36. The method of claim 29, further including the steps of:

providing a support structure; and

placing said support structure between said textile layer and said PTFE layer.

37. The method of claim 29, wherein said support structure is a knitted stent, a woven stent, a braided stent, a non-woven spun structure and combinations thereof.

38. The method of claim 29, further including the steps of:

providing a support structure; and

placing said PTFE layer and said textile layer onto said support structure.

39. The method of claim 36, wherein said support structure is a stent, said stent having two opposed ends and a stent wall therebetween.

40. The method of claim 39, wherein said stent is a knitted stent, a woven stent, a stretch-knit stent, a braided stent, and combinations thereof.

41. The method of claim 39, further including the steps of:

suturing said hybrid assembly to said stent at said opposed ends of said stent.

42. The method of claim 29, wherein said elastomeric bonding agent is selected from the group consisting of polyurethanes, styrene/isobutylene/styrene block copolymers, silicones, and combinations thereof.
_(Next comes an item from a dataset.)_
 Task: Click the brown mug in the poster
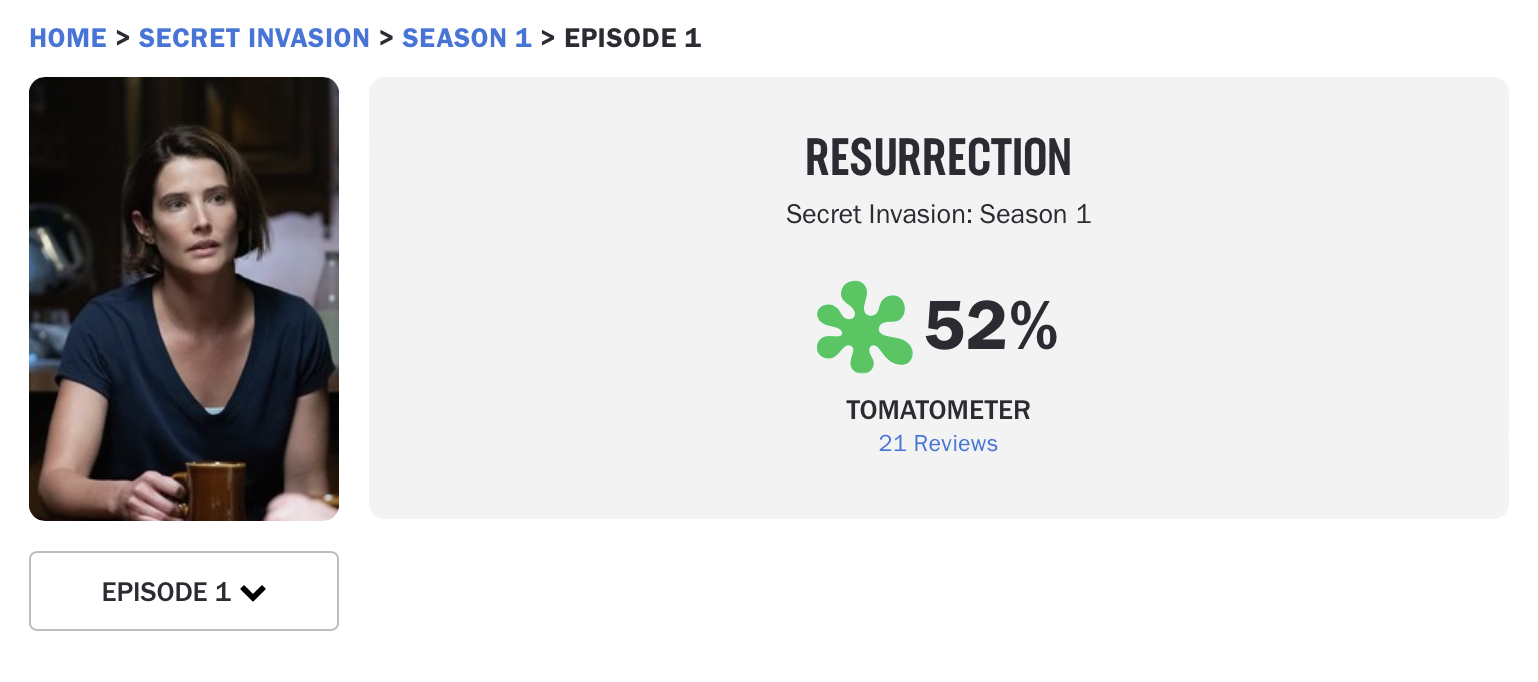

43. The method of claim 29, wherein said elastomeric bonding agent is a polycarbonate urethane.

44. The method of claim 29, wherein said textile layer is knitted textile layer, a woven textile layer, a braided textile layer, a non-woven spun textile layer and combinations thereof.

45. The method of claim 29, wherein said textile layer and said PTFE layer are substantially planar.

46. The method of claim 45, wherein said hybrid device is a vascular patch.